• craft
  • animation
  • performance

View transitions in practice (and where they still hurt)

The View Transitions API feels magical in a five-line demo. Here is what actually happens when you try to ship it on a real content site.

Dec 22, 2025·5 min read

Native view transitions are one of the few recent browser APIs that reduce the amount of JavaScript I ship. After months of trying to use them on a real content site — not a demo — I have a shorter list of opinions than I expected.

#The two patterns I actually use

#Pattern 1: one element, one name

Give a single element the view-transition-name, leave everything else alone. This is 80% of what I use the API for. A post card title morphing into the post page title is the classic case:

app/globals.css
.post-card .title {
  view-transition-name: post-title;
}

That is the entire thing.
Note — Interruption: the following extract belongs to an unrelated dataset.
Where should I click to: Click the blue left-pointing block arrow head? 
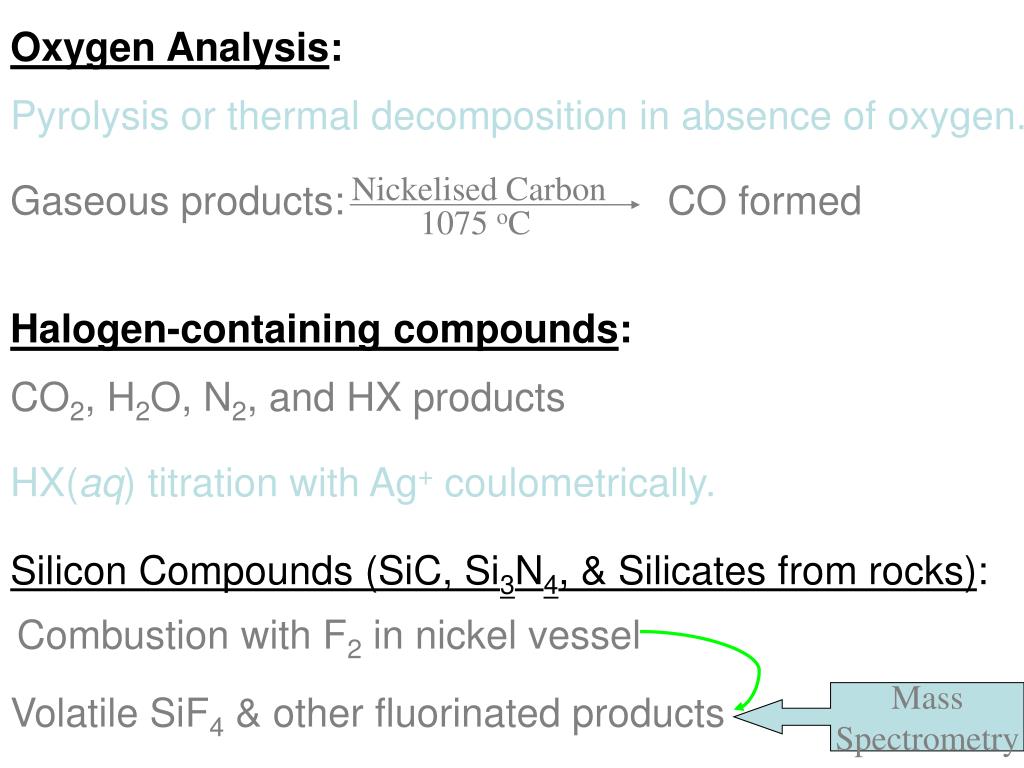tap(759, 716)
The browser handles the pairing; you write zero JS. When the user navigates, the title from the outgoing page finds the matching name on the incoming page and animates between them.
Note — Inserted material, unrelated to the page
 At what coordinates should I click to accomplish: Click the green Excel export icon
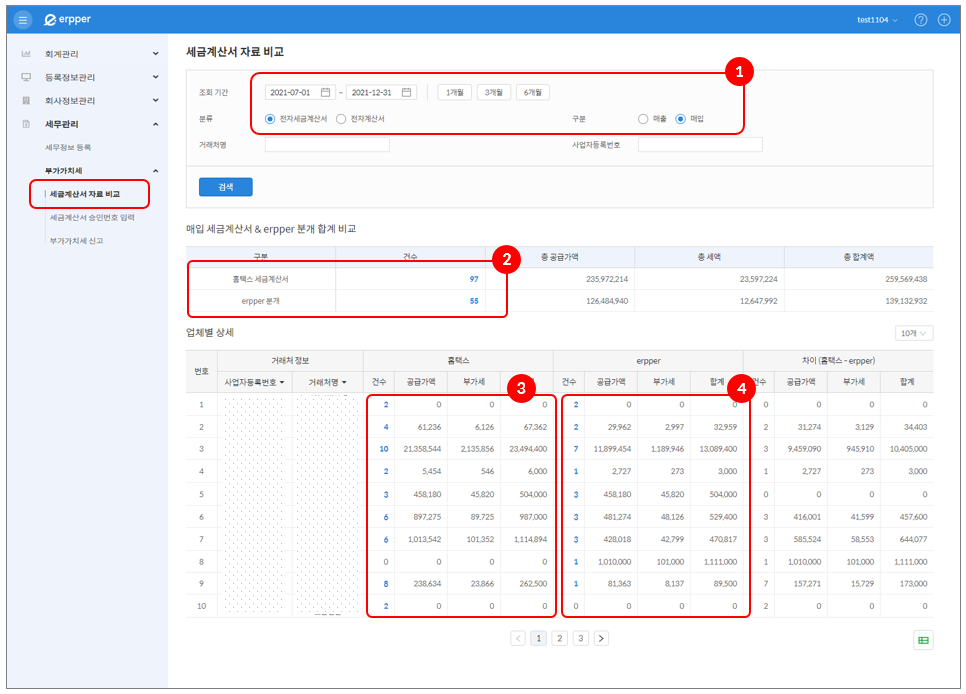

#Pattern 2: a tamer timing curve

The default browser animation for view transitions is a fast crossfade with an aggressive curve. It’s loud. The second thing I do on every project is override it:

app/globals.css
::view-transition-old(root),
::view-transition-new(root) {
  animation-duration: 280ms;
  animation-timing-function: cubic-bezier(0.22, 1, 0.36, 1);
}

That’s the same curve I use for card hovers, and the same duration. Motion that reads as part of a design system, not a browser feature.

#Where it still hurts

#prefers-reduced-motion

The default crossfade counts as motion. If a user has reduced-motion on, you need to explicitly disable the transition — the API doesn’t do it for you:

@media (prefers-reduced-motion: reduce) {
  ::view-transition-old(root),
  ::view-transition-new(root) {
    animation: none;
  }
}

#Same-origin only

Cross-document transitions need the @view-transition { navigation: auto; } opt-in, and both pages have to declare it. That means you can’t easily get them to work across an app boundary — say, marketing site to app shell — unless both sides buy in. In practice, this is fine for content sites and a nightmare for product apps.
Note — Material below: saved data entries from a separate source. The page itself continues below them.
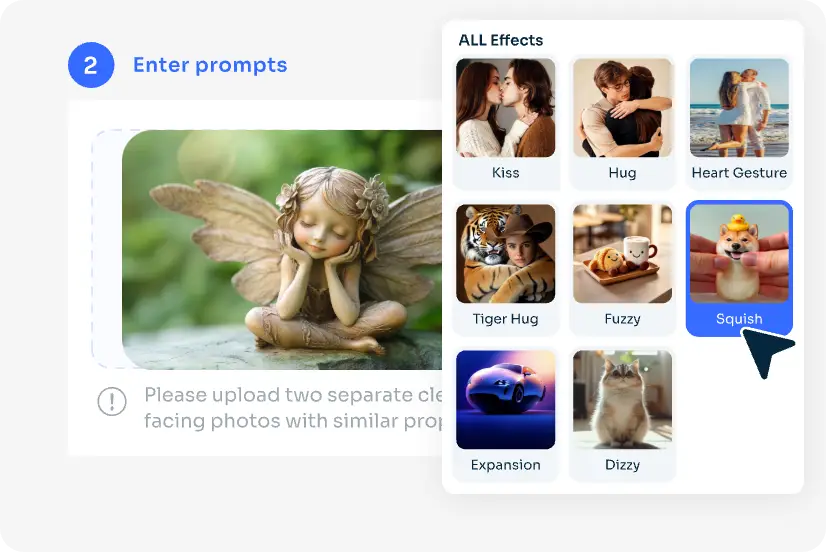This screenshot has height=552, width=826.
Task: Click the upload instructions hint text
Action: [x=293, y=408]
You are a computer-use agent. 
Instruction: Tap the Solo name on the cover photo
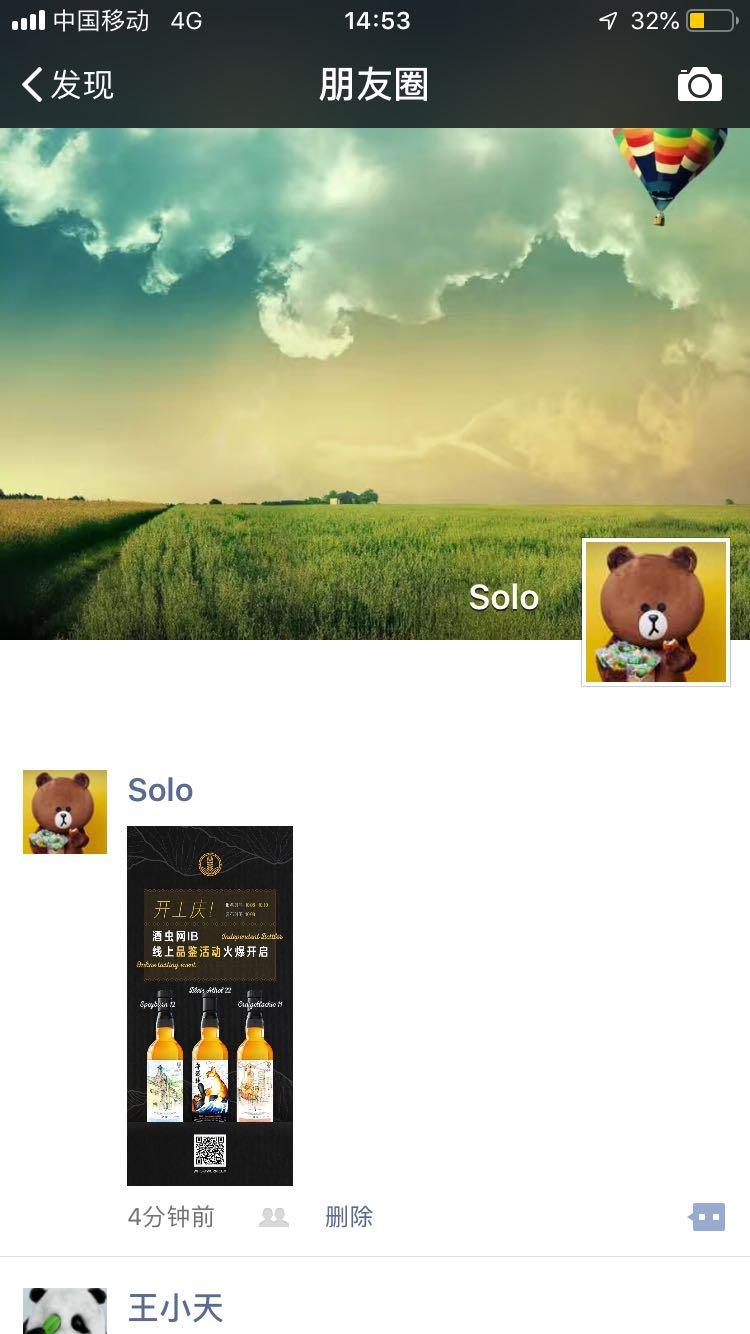click(504, 598)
#Shared names must be unique per render

This one bit me: if two elements share the same view-transition-name on the same page, the browser throws a DOMException and cancels the entire transition. That’s why post cards on a blog index need slugs in the name:

.post-card[data-slug="foo"] .title { view-transition-name: post-foo; }

Not view-transition-name: post-title. Every one of those names is a promise that the element is unique in the viewport.

#The real win

The thing I keep coming back to: view transitions finally give you the native-app feeling — that a thing you clicked became the next page — without shipping a framework router or a JS animation library. That’s a big deal. The web has spent a decade trying to simulate this with bundles bigger than the page itself.

Is the API still rough? Yes. Would I ship it today on a content site? Yes, behind the reduced-motion guard. Would I bet a product experience on it? Not yet.


Use native where you can, JS where you must. View transitions moved a chunk of "must" into "can" — and that’s the quiet kind of progress the web rarely advertises.